▶ [Short exercise 1] In the photographer profiles below, which two disciplines does Jan Tichy mostly shoot?

▶ [Excerpted text]
※ ※ ※
Vincent Laforet is a DGA Director and DP working out of Los Angeles. He is well-known for his innovative and exemplary photographs and films, and for his forward-thinking use of technology. Vincent has produced commercials for such companies as Nike, Apple, CNN and Canon, and has photographed for Vanity Fair, National Geographic, and Sports Illustrated. In past years, Vincent has been awarded the Pulitzer Prize for his photography of the 9/11 attacks from overseas, as well as the Platinum, Silver, and Bronze Cannes Lions for his directing work.
Jan Tichy is a professional photographer from Prague. All his life he has been a collector. He began by collecting old manual lenses and old cameras. Soon he began to realize that while he could collect all the lenses and admire their amazing build and quality of used materials, he could easily adapt them to digital cameras and use them.
[At first] he was searching for the sharpest lenses and explains that while that is fairly easy, it can get expensive. Now his passion is more focused on the unsharp lenses and bokeh and that is a never-ending story. He mostly shoots weddings and portraits - two disciplines where he can get the most of vintage lenses and their unique character. He explains that they help him to create images that look different, and to add a distinctive mood or feel to the images.
David Kovaluk has been shooting for over 10 years now. As the son of an artist and an engineer, he has always found himself straddling both worlds: the artistic and the technical. Understanding photography on a technical level has been integral to the success of his ability to see his vision through. In fact, the science and hardware are as much a part of his passion for creating as the final works themselves.
“Optics for example,” he begins, “are such a powerful component of photography. When I began shooting, I pretty much used whatever lens was on the camera, physically moving about the subject to compose images, as most beginners do.” He quickly became fascinated, however, with the hardware and discovered what differing focal lengths, even the same focal length, but differing optical designs, would yield in his work. He began to understand and discover the nuances of each optical design. Now he sees life through these lenses. “Lenses, have enriched how I see the world giving me the ability to analyze craters on the moon, wonder at the incredible structure of snowflakes, and see everything in between.”
Christiaan Lefering fell in love with vintage lenses when he moved to digital mirrorless and since that day the madness/obsession started with Minolta MCII Rokkor Lenses and he started to collect them… After a while he found a Russian lens on a flea market and because of that a new obsession walked right onto his doorstep...Collecting and, of course, using vintage lenses. For his personal and professional life it gives him extra options to create a mood in a scene or photograph. “And those lenses look really badass on your camera/rig” he proclaims.
※ ※ ※
Element lookup records
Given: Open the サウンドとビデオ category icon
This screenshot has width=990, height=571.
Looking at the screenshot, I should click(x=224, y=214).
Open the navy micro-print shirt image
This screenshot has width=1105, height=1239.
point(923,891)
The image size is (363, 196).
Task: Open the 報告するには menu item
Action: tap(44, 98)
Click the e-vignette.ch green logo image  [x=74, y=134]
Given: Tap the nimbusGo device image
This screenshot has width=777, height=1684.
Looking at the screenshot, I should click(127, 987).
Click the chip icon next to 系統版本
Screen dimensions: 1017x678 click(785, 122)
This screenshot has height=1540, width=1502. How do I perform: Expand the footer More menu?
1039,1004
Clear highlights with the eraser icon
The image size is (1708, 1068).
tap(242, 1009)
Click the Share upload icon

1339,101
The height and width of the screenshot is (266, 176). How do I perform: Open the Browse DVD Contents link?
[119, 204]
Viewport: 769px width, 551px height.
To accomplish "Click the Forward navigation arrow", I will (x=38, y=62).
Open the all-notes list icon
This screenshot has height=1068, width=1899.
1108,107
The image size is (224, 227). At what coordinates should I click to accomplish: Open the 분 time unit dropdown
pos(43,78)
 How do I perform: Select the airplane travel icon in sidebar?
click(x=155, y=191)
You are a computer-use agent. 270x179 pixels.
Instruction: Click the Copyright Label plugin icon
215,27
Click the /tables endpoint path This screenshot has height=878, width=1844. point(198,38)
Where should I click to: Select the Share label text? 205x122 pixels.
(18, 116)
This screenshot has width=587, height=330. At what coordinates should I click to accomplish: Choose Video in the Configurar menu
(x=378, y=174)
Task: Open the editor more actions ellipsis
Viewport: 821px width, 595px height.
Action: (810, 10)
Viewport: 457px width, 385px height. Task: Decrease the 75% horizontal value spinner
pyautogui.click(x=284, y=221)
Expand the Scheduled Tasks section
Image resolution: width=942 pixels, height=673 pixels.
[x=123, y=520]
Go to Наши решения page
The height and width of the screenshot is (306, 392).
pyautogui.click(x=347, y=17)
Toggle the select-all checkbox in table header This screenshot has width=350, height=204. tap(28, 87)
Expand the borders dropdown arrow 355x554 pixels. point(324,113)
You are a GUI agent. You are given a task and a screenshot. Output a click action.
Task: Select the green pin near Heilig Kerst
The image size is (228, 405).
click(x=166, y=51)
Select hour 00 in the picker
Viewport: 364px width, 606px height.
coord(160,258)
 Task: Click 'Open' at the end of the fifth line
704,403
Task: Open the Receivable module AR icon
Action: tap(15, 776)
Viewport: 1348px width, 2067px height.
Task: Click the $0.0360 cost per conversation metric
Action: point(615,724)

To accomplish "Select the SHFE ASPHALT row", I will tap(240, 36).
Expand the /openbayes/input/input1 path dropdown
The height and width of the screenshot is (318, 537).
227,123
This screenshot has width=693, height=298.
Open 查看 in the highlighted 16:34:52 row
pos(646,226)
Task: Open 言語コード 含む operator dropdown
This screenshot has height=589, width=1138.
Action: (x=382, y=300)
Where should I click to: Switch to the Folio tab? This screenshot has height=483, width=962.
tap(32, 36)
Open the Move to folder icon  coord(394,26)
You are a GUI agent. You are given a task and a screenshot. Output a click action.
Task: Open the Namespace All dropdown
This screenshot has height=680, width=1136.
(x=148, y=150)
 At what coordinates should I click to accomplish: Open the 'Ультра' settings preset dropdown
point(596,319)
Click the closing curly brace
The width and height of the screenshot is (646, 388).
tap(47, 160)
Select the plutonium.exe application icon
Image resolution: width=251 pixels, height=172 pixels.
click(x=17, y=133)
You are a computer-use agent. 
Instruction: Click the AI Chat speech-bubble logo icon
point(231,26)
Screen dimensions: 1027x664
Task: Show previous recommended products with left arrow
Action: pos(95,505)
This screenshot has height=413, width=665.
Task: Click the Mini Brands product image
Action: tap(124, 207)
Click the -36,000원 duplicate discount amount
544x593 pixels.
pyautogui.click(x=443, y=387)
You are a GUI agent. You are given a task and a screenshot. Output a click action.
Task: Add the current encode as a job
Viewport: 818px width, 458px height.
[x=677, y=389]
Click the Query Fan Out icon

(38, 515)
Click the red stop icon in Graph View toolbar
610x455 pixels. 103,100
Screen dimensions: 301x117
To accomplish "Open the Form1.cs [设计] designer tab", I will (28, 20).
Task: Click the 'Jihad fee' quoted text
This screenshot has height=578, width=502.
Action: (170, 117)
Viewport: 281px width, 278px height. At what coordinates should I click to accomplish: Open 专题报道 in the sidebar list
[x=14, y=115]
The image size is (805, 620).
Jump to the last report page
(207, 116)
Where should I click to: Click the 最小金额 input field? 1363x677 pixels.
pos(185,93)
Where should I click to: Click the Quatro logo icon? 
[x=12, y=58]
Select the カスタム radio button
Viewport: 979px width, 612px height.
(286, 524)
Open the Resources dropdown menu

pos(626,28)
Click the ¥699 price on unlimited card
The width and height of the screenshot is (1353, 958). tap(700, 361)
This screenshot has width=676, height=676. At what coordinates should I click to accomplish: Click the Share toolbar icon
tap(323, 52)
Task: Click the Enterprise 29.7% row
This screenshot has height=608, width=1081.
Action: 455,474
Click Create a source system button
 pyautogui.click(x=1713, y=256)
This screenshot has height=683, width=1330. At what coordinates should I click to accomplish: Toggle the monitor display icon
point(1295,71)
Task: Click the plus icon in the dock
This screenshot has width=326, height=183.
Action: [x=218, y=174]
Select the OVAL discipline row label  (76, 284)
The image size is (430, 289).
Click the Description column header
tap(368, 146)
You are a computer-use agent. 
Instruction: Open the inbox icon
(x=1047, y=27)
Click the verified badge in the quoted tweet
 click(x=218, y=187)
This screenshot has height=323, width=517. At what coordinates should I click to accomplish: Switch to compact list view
※ ※ ※
▶ [Short exercise 2] Show each line of the records above that contains the string "input", with case counting.

▶ [Final result 1] Weddings and portraits.

▶ [Final result 2]
Expand the /openbayes/input/input1 path dropdown
Where should I click to: Click the 最小金额 input field? 1363x677 pixels.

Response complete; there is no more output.